La magnitud de este negocio resulta evidente al observar las cifras de la publicidad digital. Meta, propietaria de Facebook, Instagram y WhatsApp, genera ingresos anuales superiores a los 160 mil millones de dólares gracias, principalmente, a la venta de anuncios. Alphabet, dueña de Google y YouTube, supera los 260 mil millones de dólares por el mismo concepto. Estas cifras revelan la incómoda verdad de que la atención de las personas vale miles de millones de dólares.

Construir una narrativa competitiva exige equipo profesional y una estructura. Ya no basta con publicar mensajes, se requieren personas estrategas, diseñadoras, productoras audiovisuales y especialistas en datos, además de quienes realicen monitoreo permanente de redes, análisis de sentimiento, segmentación de audiencias y publicidad pagada. En México, una agencia especializada puede administrar campañas cuyos presupuestos van desde los cientos de miles hasta varios millones de pesos cuando el objetivo es alcanzar impacto nacional.

La publicidad pagada en medios digitales o “pauta digital” representa uno de los mayores gastos. En plataformas como Facebook, Instagram o X, el costo por mil impresiones (número de veces que se muestra un contenido) suele oscilar entre 2 y 15 dólares, mientras que el costo por clic normalmente va de 0.20 a más de 2 dólares, dependiendo del público al que se quiera llegar. Una campaña con un presupuesto de un millón de pesos puede generar millones de visualizaciones, aunque aparecer en la pantalla de una persona usuaria no significa llegar al segmento deseado con el mensaje correcto ni convencerla.

A esa inversión se suma la contratación de personas creadoras de contenido. Un/a influencer con una comunidad consolidada puede cobrar desde algunos miles hasta varios cientos de miles de pesos por colaborar en una estrategia.

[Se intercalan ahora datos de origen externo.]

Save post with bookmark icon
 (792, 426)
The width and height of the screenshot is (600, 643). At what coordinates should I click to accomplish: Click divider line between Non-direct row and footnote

Si una campaña incorpora decenas de perfiles, la inversión crece rápidamente, pero también aumenta la velocidad con la que un mensaje puede difundirse y aumentar el impacto de la misma.

La tecnología añade otra capa de costos. Existen plataformas de inteligencia digital capaces de monitorear millones de publicaciones, medir emociones, identificar comunidades y detectar tendencias en tiempo real. Sus licencias corporativas pueden costar desde cientos hasta varios miles de dólares al mes, dependiendo del volumen de información analizada.

Sin embargo, la competencia por controlar la conversación también dio paso a prácticas prohibidas por las propias plataformas, como el uso de bots para amplificar contenidos. Diversos estudios internacionales estiman que alrededor del 20 % de las conversaciones sobre eventos de alta relevancia pueden involucrar actividad automatizada o coordinada, generando la impresión de que una idea cuenta con un respaldo mucho mayor del que realmente posee. El objetivo no siempre es convencer, sino fabricar la percepción de consenso.

El problema es que las narrativas tienen consecuencias reales. Un mensaje repetido miles de veces puede modificar percepciones, afectar mercados, polarizar sociedades o influir en decisiones políticas. Por ello, el Foro Económico Mundial ubica a la desinformación entre los riesgos globales más importantes de los próximos años, debido a su capacidad para erosionar la confianza pública y alterar el funcionamiento de las democracias.

La batalla por la opinión pública ya no se libra únicamente en los periódicos o en la televisión. Hoy se disputa en algoritmos capaces de decidir qué vemos primero y qué desaparece del radar. Cada tendencia tiene un costo, cada campaña requiere inversión y cada segundo de nuestra atención forma parte de una industria multimillonaria.

El dinero puede comprar alcance, multiplicar reproducciones y acelerar conversaciones. Lo que todavía no puede adquirir de manera permanente es la confianza. Ese sigue siendo el activo más escaso, el más valioso y el único que ninguna campaña, por costosa que sea, es capaz de garantizar para siempre.